Creatively moving away from an export dependent economy

Having become entirely befuddled about things economic (does that make me an economist? Just joking!), I am a bit confused about PM Kan's plan to revitalize Japan. He plans to increase the consumption tax, double it actually, to the LDP recommended level of 10%. However, to show that he is no tax-and-spend lefty, he plans to cut the corporate tax first. Additionally, the DPJ has said that it was necessary to increase domestic consumption to get away from the old ship-everything-including-unemployment-elsewhere ways of the past.
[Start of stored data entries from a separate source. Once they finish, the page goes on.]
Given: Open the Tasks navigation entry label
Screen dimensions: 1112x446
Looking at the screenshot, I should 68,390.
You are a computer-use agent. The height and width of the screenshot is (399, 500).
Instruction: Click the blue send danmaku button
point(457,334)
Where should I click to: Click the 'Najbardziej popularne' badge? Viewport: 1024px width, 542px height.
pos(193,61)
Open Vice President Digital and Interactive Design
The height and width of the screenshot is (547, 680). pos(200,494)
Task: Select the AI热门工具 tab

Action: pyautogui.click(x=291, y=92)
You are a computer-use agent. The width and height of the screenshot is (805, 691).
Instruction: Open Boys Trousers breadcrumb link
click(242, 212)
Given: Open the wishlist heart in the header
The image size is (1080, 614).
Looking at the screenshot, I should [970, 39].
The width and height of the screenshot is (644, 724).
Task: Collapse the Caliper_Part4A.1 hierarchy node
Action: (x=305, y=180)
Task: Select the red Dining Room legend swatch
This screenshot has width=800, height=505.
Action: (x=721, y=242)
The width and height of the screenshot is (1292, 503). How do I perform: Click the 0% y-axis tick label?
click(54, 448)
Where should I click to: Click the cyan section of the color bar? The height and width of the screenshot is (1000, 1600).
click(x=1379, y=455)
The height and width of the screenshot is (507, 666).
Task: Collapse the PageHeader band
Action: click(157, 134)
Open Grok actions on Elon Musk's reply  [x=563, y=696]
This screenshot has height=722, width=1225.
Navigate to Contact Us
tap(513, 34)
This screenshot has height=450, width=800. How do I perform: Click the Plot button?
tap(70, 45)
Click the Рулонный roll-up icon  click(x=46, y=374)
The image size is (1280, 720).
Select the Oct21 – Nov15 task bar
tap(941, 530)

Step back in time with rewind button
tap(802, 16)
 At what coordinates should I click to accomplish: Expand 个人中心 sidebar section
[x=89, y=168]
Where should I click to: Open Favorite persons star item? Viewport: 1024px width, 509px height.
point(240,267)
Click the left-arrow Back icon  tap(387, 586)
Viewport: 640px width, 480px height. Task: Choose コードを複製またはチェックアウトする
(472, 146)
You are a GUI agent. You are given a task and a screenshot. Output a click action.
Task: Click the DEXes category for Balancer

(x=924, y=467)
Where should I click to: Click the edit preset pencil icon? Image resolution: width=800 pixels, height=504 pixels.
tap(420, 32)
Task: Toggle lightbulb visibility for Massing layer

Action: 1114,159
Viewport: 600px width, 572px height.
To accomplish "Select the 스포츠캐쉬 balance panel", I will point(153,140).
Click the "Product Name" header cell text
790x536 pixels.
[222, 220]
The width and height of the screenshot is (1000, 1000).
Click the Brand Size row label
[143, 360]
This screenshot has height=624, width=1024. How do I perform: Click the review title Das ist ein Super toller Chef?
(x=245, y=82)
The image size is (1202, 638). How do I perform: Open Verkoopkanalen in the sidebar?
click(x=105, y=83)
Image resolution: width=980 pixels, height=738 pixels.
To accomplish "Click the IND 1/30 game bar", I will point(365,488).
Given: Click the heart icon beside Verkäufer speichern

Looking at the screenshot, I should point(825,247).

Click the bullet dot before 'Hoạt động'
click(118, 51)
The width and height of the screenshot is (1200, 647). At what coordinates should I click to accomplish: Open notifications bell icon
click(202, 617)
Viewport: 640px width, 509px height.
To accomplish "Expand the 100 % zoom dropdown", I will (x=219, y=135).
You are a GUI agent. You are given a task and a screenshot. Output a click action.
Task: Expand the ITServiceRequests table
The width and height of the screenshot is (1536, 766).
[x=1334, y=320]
Of course there is a lot of support for a consumption tax increase in Japan. Just ask around (might avoid asking housewives, but then again, this ain't 1989). I hear it all the time, sort of a knee-jerk reaction to everything. Raise the consumption tax. You might want to avoid follow-up questions as to what that will do to consumption and possible effects, good or bad, on the economy or anything along those lines for you'll quickly learn that Econ 101 was not something taken very seriously in school. (Perhaps they missed a key class due to the screening of a controversial film).

There is no doubt that a real tax increase has to come, but I wonder why only the regressive consumption tax is given serious consideration. Who actually believes that consumption will not take at least a serious short-term hit from a doubling of the rate? Could we not have an income tax increase? How about some well thought out combination of the two?

This could be Kan's version of the fabled Third Way. Or a new form of Trickle-down. Not sure which. If the corporations which got the tax cut (we've all heard ad nauseum how Japanese corporations are taxed at a higher rate than the US and others---no doubt a bad thing) then use part of the tax savings to hire new employees in Japan and not shift production overseas, then those new workers will have a salary and probably won't mind paying more to consume the same and even more to consume more! In that way, domestic consumption will increase, more people will have jobs, dependency on exports will decrease, and we'll live happily ever after.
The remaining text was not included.